* Requirement: Please reproduce the lines below word for word, changing nothing.

● ● ● ● ●

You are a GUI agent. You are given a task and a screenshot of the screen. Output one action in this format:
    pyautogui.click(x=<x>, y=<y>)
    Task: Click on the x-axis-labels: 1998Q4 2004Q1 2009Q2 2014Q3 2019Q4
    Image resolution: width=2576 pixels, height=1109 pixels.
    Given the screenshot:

● ● ● ● ●

* Completed task:
You are a GUI agent. You are given a task and a screenshot of the screen. Output one action in this format:
    pyautogui.click(x=<x>, y=<y>)
    Task: Click on the x-axis-labels: 1998Q4 2004Q1 2009Q2 2014Q3 2019Q4
    Image resolution: width=2576 pixels, height=1109 pixels.
    Given the screenshot:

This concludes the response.